While the people are cheering, others are running away with the loot.

If politicians want to leave a legacy from their time in office, then they should start by addressing some of the pressing social and economic issues that exist, rather than trying to hoodwink us with a sporting mega-event.

Note from Bill: Alternative Olympic Games Medal Tally

After all that, let’s get into what is important – the Medal Tally! (-:|

Since the 2000 Olympics, I have compiled an alternative set of Olympic tallies to take into account size of population, economy and income per head.

This provides a rather different slant on the medal hauls of the big rich countries who use their dominance as a statement of the veracity of their ideological positions.

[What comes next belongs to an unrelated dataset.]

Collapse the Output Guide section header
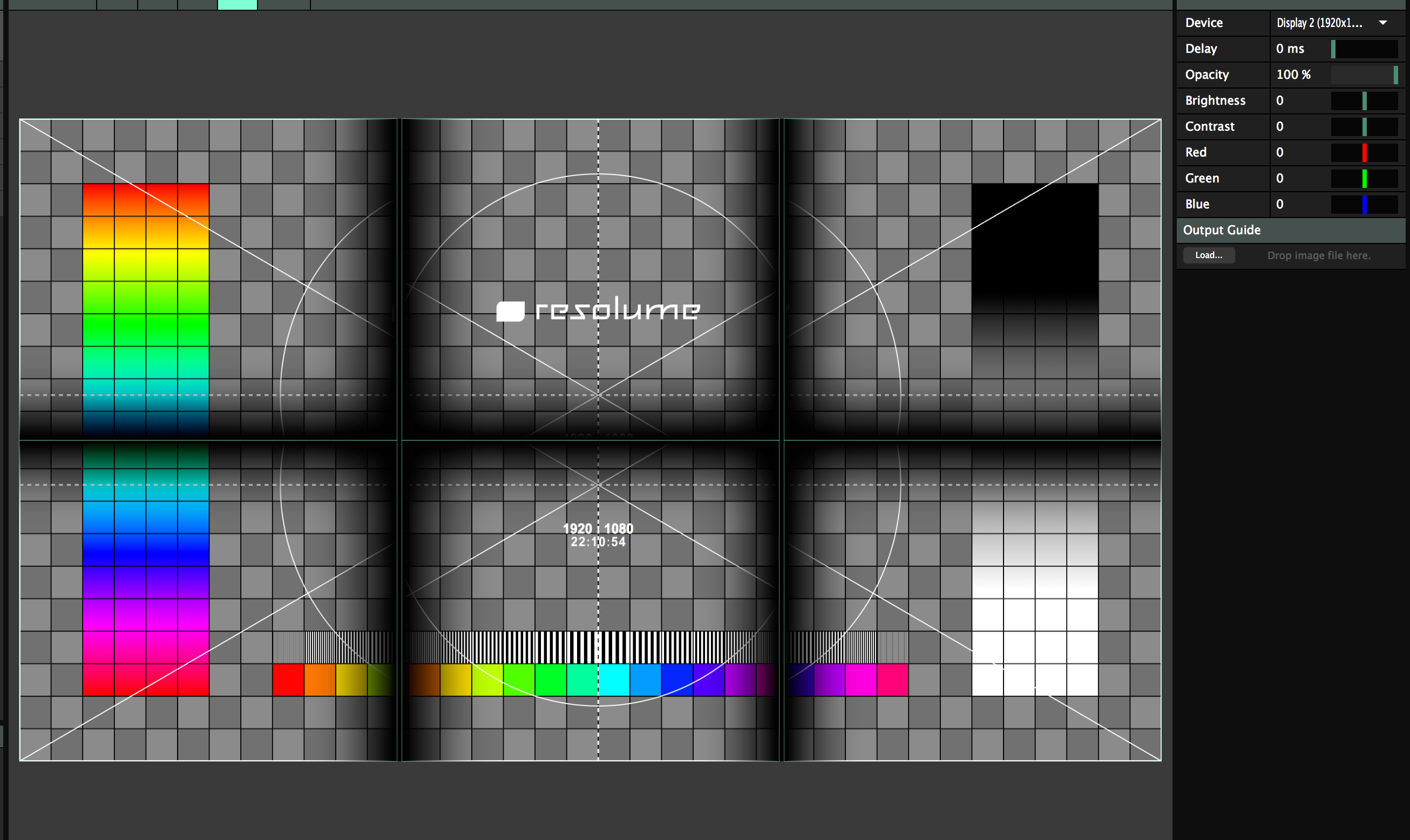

You can follow the latest counts (which are updated each day) – HERE.

That is enough for today!

(c) Copyright 2021 William Mitchell. All Rights Reserved.

This Post Has 6 Comments

  1. Your graph is not displayed at all in Firefox. Might want to look at that.

  2. Dear Larry (at 2021/07/27 at 8:47 pm)

    I checked and it is working fine. Something is wrong at your end.

    best wishes
    bill

  3. While I would hesitate to say that the games themselves per se were grotesque as you do, what I would characterize as the economic and political corruption that surrounds them certainly is. It is egregiously grotesque — indeed, repulsive.

  4. While far from perfect, the Olympics is one of the better institutions of this world.

    It fosters ideals and human values, such as resilience, which is something we need to be reminded of at this time.

    The Olympics also brings human stories to the fore that inspire many.

    For the greater good, sometimes we need to free ourselves of cynicism and petty concerns, and think big.